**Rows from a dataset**
◇ ◇ ◇ ◇ ◇
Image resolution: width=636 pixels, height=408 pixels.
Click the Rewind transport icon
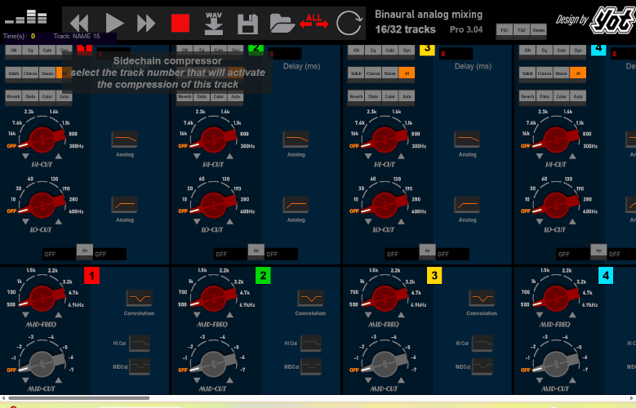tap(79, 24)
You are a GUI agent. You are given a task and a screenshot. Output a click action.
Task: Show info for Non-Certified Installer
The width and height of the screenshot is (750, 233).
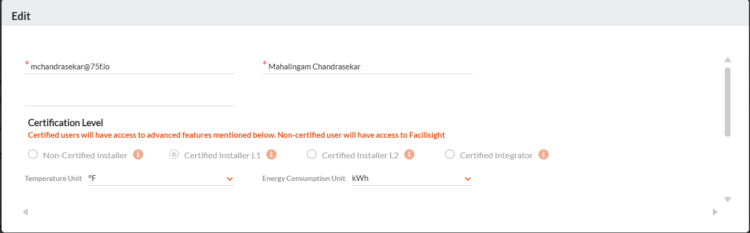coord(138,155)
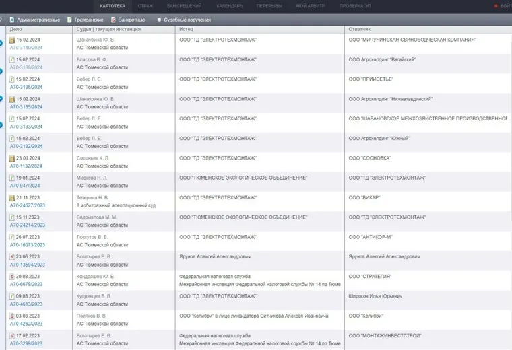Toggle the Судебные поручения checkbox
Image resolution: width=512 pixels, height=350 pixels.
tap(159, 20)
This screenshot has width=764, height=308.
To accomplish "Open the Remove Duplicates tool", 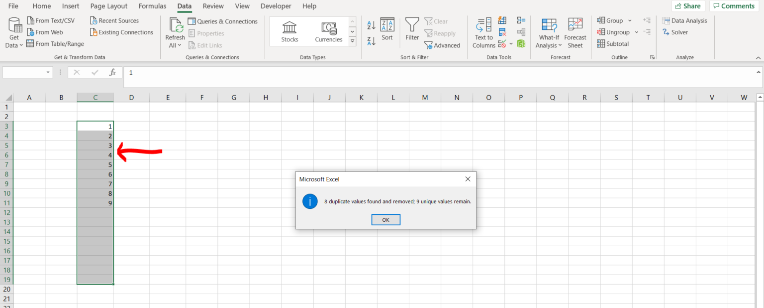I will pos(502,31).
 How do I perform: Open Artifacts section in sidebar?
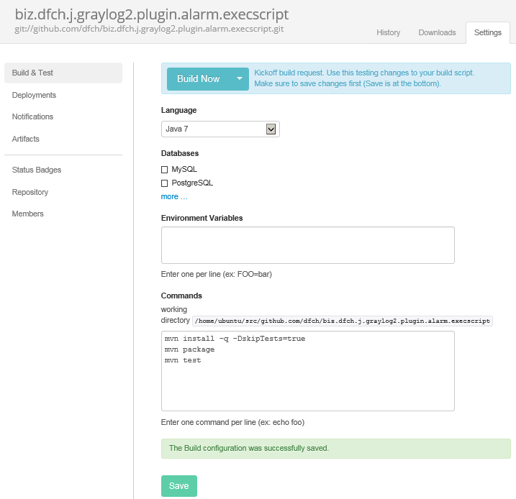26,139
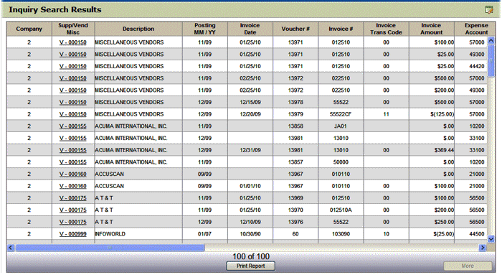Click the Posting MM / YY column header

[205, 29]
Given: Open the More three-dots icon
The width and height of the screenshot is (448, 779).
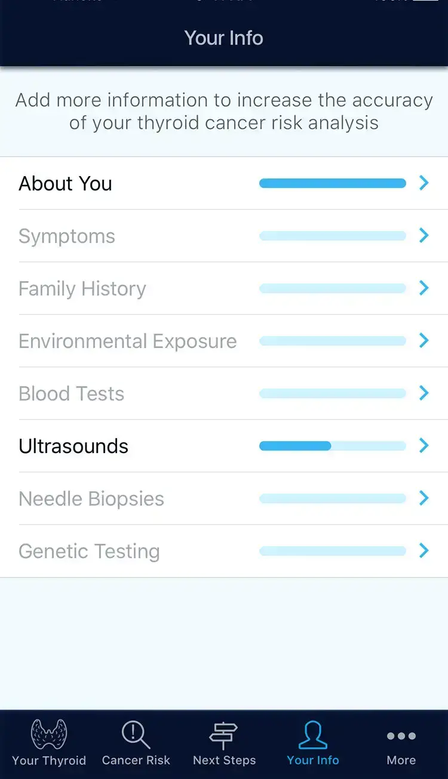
◇ ◇ ◇ ◇ ◇
Reproduce the data verbatim, from the line containing "How do I perform: Open" through the end of the data, including both of those lines. Omit the pictures from your reproduction.

 How do I perform: Open Artifacts section in sidebar?
26,139
Click the Posting MM / YY column header

[205, 29]
Given: Open the More three-dots icon
The width and height of the screenshot is (448, 779).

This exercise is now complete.